[Input for this task Boundary: Start]

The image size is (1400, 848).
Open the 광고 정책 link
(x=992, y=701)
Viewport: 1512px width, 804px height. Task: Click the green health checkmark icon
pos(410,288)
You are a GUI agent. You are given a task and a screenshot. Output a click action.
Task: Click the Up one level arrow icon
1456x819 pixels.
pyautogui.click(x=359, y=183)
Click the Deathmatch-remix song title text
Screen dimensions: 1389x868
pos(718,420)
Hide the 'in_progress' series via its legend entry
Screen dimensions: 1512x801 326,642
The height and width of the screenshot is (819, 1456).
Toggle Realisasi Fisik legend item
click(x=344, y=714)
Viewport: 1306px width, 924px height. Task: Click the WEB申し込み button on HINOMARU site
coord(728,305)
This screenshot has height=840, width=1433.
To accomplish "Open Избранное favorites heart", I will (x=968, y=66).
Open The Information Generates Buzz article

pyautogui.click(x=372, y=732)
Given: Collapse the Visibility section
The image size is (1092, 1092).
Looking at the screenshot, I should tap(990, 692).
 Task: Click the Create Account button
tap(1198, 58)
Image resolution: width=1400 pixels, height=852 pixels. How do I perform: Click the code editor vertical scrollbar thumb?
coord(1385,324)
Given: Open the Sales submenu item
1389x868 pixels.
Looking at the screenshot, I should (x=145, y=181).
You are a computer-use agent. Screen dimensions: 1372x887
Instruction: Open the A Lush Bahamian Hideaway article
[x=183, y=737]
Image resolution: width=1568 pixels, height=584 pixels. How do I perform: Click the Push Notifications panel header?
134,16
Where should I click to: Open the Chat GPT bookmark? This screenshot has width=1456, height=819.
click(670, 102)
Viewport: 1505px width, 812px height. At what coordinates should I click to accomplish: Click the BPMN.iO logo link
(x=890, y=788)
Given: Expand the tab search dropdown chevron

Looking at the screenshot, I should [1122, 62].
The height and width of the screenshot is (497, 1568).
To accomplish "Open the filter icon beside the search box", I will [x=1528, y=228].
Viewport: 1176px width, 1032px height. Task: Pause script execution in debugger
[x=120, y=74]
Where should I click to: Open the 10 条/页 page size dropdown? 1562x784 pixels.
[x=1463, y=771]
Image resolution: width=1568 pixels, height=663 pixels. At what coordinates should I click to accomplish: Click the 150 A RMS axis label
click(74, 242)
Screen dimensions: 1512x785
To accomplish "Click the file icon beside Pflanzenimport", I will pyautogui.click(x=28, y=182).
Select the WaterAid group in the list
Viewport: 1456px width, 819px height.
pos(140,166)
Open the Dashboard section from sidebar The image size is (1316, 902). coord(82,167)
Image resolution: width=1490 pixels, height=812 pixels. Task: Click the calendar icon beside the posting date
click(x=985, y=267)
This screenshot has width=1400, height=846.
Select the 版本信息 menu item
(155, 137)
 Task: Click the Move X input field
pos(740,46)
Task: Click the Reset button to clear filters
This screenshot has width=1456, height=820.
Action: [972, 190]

[Input for this task Boundary: End]

**Problem to solve:**
When a line in the data holds the word "section", show that line.

**Task answer:**
Given: Collapse the Visibility section
Open the Dashboard section from sidebar The image size is (1316, 902). coord(82,167)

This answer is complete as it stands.